## TRY IT
Please return the lines below verbatim, beginning at the one that has "The image size is (1568, 717)." and stopping after the one that has "Given: Select the 1718885.82", and add no other lines.

## Data records
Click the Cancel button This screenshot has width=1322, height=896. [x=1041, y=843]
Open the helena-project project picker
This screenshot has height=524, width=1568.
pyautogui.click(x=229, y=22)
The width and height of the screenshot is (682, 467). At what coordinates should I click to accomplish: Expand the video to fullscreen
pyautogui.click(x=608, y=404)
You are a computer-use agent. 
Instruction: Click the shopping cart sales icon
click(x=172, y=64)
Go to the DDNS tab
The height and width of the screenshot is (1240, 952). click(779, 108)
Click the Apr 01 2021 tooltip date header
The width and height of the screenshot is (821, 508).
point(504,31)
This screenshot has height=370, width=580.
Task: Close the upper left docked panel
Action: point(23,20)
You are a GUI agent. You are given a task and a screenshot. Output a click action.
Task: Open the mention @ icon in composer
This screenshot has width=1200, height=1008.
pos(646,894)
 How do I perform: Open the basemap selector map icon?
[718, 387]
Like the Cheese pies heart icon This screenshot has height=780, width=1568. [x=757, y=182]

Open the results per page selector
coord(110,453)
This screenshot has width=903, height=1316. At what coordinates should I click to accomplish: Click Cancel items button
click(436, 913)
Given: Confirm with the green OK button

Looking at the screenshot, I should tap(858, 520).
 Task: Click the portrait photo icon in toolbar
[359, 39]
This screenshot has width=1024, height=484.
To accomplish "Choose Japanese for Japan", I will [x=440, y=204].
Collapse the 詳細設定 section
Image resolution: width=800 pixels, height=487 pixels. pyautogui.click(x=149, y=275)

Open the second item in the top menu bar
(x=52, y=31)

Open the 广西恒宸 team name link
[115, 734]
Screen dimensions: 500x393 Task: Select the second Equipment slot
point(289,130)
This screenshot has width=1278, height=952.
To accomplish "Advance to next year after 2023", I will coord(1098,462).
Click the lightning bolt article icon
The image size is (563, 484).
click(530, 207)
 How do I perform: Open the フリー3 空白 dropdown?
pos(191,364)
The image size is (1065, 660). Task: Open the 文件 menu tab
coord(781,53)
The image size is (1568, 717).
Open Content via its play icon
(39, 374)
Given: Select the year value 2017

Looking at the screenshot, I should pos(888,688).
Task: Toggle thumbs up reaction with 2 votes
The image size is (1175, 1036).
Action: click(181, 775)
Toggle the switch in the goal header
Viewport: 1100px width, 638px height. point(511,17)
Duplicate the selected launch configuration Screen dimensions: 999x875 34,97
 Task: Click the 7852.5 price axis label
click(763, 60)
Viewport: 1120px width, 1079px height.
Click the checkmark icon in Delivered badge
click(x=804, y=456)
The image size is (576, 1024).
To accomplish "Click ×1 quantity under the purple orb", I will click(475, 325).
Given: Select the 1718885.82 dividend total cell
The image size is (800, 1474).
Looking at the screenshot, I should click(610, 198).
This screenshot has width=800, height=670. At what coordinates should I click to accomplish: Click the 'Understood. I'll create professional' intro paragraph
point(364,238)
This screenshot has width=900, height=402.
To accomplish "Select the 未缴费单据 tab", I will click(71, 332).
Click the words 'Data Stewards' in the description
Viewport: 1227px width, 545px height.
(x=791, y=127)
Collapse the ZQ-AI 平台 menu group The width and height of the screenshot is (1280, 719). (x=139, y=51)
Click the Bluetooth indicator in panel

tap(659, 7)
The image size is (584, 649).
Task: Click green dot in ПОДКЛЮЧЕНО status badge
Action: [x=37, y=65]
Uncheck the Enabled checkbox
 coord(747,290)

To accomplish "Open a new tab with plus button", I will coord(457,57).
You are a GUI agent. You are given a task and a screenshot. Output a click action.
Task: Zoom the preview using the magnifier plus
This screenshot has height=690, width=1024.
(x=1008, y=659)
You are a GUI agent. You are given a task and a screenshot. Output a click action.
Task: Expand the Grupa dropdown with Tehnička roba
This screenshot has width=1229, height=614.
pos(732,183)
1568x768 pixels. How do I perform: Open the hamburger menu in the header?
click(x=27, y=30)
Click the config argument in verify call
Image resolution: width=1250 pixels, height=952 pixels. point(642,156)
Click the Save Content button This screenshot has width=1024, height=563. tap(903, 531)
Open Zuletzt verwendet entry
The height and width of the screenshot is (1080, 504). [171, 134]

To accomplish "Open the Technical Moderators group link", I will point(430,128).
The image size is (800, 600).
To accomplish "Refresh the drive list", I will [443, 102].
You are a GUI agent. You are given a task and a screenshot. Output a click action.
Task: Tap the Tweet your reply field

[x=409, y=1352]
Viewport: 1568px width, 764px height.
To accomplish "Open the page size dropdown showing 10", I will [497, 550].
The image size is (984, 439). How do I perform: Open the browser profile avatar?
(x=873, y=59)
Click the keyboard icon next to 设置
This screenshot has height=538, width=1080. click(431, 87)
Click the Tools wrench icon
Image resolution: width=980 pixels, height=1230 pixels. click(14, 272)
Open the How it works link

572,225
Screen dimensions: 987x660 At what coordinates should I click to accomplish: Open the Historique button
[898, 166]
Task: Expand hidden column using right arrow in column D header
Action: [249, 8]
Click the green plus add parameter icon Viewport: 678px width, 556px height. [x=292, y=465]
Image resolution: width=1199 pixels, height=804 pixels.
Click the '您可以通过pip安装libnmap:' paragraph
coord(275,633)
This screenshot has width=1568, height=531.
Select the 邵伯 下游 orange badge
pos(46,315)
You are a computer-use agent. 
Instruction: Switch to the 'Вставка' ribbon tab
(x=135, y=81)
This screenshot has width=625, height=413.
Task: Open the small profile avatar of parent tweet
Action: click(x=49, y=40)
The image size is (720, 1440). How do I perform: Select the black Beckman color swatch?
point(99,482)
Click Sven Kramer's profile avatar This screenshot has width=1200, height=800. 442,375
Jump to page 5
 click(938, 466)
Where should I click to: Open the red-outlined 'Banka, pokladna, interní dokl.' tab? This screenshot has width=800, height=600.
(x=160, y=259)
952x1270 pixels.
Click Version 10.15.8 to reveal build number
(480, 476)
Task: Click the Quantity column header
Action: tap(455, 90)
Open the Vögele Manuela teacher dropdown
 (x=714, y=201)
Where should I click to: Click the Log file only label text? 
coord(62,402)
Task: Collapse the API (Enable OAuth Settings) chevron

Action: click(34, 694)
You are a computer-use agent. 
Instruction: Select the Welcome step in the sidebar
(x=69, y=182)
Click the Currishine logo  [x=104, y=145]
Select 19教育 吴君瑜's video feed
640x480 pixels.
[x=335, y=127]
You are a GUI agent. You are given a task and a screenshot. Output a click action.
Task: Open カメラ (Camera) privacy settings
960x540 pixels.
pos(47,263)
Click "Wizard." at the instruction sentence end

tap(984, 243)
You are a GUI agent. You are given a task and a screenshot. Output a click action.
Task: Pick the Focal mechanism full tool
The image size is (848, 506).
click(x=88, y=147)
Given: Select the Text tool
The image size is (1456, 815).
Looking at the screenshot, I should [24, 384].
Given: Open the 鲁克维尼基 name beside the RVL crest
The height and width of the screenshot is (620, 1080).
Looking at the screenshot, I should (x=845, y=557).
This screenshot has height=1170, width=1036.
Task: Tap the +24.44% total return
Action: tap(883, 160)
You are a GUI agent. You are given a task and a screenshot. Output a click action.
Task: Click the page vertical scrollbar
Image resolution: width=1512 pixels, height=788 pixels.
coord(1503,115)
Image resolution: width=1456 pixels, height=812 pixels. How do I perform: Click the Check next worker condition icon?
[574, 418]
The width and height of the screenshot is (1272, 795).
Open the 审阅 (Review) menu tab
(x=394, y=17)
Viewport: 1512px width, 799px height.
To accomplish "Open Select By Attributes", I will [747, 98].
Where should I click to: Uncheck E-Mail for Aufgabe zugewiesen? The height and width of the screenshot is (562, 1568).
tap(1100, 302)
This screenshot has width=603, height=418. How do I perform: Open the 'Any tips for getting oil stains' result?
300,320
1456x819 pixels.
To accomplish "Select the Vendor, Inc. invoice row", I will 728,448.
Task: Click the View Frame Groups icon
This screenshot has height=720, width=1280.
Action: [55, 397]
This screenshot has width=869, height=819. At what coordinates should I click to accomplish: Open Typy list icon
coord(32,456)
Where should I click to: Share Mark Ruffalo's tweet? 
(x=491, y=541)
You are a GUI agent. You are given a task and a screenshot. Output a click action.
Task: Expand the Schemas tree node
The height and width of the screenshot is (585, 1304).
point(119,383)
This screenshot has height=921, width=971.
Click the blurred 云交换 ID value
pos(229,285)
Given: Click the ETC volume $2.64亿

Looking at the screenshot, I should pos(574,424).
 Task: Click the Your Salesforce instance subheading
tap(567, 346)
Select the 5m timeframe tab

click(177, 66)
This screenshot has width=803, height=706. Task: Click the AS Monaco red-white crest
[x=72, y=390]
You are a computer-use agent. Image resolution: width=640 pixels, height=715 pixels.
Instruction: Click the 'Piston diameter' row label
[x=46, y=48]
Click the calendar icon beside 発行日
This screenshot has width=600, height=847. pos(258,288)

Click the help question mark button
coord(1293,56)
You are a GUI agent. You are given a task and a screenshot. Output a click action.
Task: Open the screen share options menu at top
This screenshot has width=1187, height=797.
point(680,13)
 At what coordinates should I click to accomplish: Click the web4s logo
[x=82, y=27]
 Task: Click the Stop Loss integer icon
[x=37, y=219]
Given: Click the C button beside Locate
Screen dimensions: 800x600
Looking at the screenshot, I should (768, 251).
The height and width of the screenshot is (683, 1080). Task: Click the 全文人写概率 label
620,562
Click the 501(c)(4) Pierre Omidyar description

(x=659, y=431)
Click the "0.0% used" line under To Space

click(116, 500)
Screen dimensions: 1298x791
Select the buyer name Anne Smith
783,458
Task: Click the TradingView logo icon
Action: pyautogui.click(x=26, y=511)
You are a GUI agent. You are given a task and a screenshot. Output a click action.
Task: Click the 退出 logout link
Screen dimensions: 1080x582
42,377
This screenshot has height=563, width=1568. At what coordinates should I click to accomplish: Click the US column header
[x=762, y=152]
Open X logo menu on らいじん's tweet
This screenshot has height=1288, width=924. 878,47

## RESULT
The image size is (1568, 717).
Open Content via its play icon
(39, 374)
Given: Select the year value 2017

Looking at the screenshot, I should pos(888,688).
Task: Toggle thumbs up reaction with 2 votes
The image size is (1175, 1036).
Action: click(181, 775)
Toggle the switch in the goal header
Viewport: 1100px width, 638px height. point(511,17)
Duplicate the selected launch configuration Screen dimensions: 999x875 34,97
 Task: Click the 7852.5 price axis label
click(763, 60)
Viewport: 1120px width, 1079px height.
Click the checkmark icon in Delivered badge
click(x=804, y=456)
The image size is (576, 1024).
To accomplish "Click ×1 quantity under the purple orb", I will click(475, 325).
Given: Select the 1718885.82 dividend total cell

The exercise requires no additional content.